O plano foi sancionado no início da semana pelo governador Roberto Requião (PMDB), que vetou o artigo que previa o pagamento retroativo, irritando a categoria. Segundo o presidente da APP, José Lemos, está mantida a paralisação de um dia, marcada para terça nas escolas do Paraná. Os professores prometem ainda uma marcha em Curitiba, desde a praça Santos Andrade até o Centro Cívico. ''Vamos sensibilizar a Assembléia Legislativa para derrubar o veto'', disse Lemos. O chefe da Casa Civil, Caíto Quintana, avisa que não adianta os deputados derrubarem o veto. Conforme a legislação em vigor, o governo só paga as melhorias do plano em 45 dias. O governo classificou a paralisação dos professores como ''irresponsabilidade, aventura inconsequente e provocação''.
O argumento oficial do governo para adiar a implantação do plano está nos limites da Lei de Responsabilidade Fiscal (LRF). E esses limites são alvo de questionamento pela APP.
Para o cálculo do limite com gastos em pessoal pelo Executivo, a LRF estabelece que deve ser considerada a receita corrente líquida dos últimos 11 meses, e não considerar a arrecadação futura. O governo alega que a implantação imediata dos reajustes extrapolaria o limite de 49% da receita líquida, percentual fixado para os gastos com pessoal. Com base em cálculos do Departamento Intersindical de Estatísticas e Estudos Sócio-Econômicos (Dieese), os professores alegam que o percentual ficaria em 47%. Abaixo, portanto, do limite.

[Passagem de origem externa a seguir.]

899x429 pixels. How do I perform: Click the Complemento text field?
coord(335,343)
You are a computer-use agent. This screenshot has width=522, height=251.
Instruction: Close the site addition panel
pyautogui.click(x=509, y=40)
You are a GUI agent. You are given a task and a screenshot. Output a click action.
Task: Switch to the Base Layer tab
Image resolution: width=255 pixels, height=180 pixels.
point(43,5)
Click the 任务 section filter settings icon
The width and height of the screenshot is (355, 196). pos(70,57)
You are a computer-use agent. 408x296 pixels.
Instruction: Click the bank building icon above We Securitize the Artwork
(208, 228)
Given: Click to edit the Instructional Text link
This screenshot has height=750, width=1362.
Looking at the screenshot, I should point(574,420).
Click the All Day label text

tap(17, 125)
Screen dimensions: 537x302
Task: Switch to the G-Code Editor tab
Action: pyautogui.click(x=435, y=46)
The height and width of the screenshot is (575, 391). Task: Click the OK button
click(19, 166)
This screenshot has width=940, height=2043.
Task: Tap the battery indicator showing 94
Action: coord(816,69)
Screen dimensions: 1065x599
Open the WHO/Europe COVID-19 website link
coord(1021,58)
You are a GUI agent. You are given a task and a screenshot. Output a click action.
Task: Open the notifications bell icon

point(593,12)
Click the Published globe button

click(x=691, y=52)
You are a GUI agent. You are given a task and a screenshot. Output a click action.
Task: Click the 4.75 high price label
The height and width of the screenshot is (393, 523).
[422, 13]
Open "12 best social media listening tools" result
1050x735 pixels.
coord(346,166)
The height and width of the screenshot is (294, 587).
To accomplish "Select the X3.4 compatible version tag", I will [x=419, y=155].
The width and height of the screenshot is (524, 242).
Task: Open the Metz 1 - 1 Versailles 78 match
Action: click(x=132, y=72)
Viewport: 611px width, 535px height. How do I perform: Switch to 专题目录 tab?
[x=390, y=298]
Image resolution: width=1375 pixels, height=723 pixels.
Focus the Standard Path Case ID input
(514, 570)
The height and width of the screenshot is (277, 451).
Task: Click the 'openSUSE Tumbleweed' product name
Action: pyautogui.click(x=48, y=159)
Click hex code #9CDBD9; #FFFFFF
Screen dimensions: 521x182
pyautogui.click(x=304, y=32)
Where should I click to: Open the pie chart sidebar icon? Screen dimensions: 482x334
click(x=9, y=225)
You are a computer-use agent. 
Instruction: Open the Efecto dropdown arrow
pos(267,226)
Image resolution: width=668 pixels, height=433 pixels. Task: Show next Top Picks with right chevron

Para o Palácio Iguaçu, valem os cálculos de seus técnicos, que sinalizam desrespeito à LRF. Para a APP-Sindicato, o governo deveria ter projetado a receita futura com possíveis aumentos na arrecadação. Na visão da APP, o governo não deveria ter incluído os pensionistas na conta. Em relação aos pensionistas, a LRF prevê que os valores que não são pagos pelo fundo previdenciário no caso do Estado, a Paraná Previdência não entra no cálculo, enquanto o que é pago pelo Tesouro precisa ser contabilizado. A explicação é do conselheiro Fernando Guimarães, do Tribunal de Contas (TC) do Estado, um dos maiores especialistas em LRF. Como o fundo estadual não está totalmente capitalizado, parte das pensões é paga pelo Tesouro.